Liste des tâches
**1.** D'après le texte sur la grève contre le plan Juppé, à quelle date la grève massive démarra-t-elle à la SNCF ?
**2.** Poursuivez, s'il vous plaît, le texte sur la grève contre le plan Juppé à partir de sa dernière phrase.

═════ Texte à lire ═════

Après une campagne des centrales
syndicales, très hostiles à ces plans qui les écartaient de la gestion de la
Sécurité sociale, et des journées de mobilisation réussies en octobre et
novembre, une grève massive démarrait le 24 novembre à la SNCF, puis à la RATP,
à l’appel de tous les syndicats. Les cheminots et les salariés des transports
publics, en grève « jusqu’au retrait du plan Juppé », furent l’épine
dorsale d’une lutte qui entraîna à des degrés divers les travailleurs de La
Poste, d’EDF, d’autres services publics et de l’enseignement. Ils furent
rejoints ponctuellement par ceux du privé, lors de journées de manifestations
rapprochées les unes des autres, organisées par les directions syndicales dans
de multiples villes du pays, au cours desquelles les manifestants, sous le
slogan « Tous ensemble, tous ensemble ! », pouvaient mesurer leur force
collective. Notons en passant que les directions syndicales, en premier lieu
celle de la CGT, sont tout à fait capables de mobiliser les travailleurs quand
elles le décident.

═════ Données fournies ═════

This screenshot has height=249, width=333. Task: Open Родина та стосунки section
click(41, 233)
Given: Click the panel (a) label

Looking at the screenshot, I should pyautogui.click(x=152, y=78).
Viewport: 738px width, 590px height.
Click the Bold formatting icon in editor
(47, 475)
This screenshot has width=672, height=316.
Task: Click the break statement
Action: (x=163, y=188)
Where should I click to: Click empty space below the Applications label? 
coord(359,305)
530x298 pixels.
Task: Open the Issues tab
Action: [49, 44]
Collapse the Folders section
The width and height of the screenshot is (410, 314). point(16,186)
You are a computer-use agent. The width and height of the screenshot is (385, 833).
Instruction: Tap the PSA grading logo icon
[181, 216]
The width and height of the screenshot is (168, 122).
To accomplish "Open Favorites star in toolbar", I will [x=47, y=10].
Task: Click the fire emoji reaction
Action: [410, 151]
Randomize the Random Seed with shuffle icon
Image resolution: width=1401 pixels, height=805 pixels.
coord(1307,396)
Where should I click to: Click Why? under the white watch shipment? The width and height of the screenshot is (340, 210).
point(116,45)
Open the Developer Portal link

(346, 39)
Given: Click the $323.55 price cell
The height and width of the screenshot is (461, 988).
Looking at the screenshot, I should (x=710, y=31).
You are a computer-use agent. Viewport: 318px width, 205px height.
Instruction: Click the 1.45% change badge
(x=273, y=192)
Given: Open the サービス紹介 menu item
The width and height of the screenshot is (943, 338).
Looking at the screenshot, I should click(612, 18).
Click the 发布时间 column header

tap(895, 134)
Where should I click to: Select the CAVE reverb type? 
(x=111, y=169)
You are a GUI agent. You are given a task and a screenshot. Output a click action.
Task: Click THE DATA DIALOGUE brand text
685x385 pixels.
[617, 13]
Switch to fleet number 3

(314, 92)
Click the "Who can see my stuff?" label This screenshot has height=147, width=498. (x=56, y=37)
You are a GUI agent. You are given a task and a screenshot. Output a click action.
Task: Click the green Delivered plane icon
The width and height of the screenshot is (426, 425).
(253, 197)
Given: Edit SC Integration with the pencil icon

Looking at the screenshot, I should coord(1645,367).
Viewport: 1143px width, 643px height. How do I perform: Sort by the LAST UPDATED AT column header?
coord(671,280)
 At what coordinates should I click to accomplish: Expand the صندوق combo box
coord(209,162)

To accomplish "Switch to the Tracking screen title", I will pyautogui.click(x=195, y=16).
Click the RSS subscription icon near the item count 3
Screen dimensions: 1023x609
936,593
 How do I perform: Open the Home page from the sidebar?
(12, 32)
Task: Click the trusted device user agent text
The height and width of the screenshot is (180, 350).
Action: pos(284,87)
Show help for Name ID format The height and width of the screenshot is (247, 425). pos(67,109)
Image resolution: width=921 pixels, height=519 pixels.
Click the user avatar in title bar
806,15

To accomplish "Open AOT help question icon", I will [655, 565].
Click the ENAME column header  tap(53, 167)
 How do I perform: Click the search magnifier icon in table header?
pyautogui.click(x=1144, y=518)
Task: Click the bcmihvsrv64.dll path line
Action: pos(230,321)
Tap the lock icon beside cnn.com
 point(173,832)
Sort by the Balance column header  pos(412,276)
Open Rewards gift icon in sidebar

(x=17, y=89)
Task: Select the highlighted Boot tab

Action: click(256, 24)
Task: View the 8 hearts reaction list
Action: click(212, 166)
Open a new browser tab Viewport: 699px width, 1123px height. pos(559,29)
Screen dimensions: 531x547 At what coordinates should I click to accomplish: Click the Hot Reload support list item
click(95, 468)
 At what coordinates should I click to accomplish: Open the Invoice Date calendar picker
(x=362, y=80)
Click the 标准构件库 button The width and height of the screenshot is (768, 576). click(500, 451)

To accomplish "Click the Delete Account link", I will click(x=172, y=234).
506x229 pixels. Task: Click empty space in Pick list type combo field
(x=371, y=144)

═════

Réponses finales
**1.** Le 24 novembre.

**2.**
Comme aujourd’hui, Juppé et les
médias lancèrent une campagne de dénigrement des cheminots, présentés comme des
privilégiés. Ils tentèrent de dresser les usagers, « pris en otage » par la
paralysie des transports, contre les grévistes. Mais rien n’y fit. Malgré une
gêne bien réelle, surtout en Île-de-France, la grève était populaire. Une
majorité de travailleurs comprenaient qu’une défaite de Juppé face aux
cheminots et aux traminots serait une victoire de tous. Ce soutien du monde du
travail aux secteurs en grève, appelé par certains « la grève par procuration
», fut décisif. Devant l’ampleur du mouvement et sa popularité, Juppé dut
céder. Le 12 décembre, après une nouvelle journée de manifestations rassemblant
quelque 2,5 millions de personnes, il annonçait son recul sur la retraite des
fonctionnaires et le maintien des régimes spéciaux.
Ce fut une victoire des
grévistes, prouvant que la classe ouvrière a la force, quand elle se mobilise,
de faire reculer un gouvernement prétendument inébranlable. Cet épisode
continue, vingt-trois ans plus tard, de hanter les porte-parole du patronat.
C’est la preuve qu’ils redoutent la lutte des cheminots. Cela doit être un
encouragement pour tous les travailleurs.
Xavier
LACHAU (Lutte ouvrière n°2589)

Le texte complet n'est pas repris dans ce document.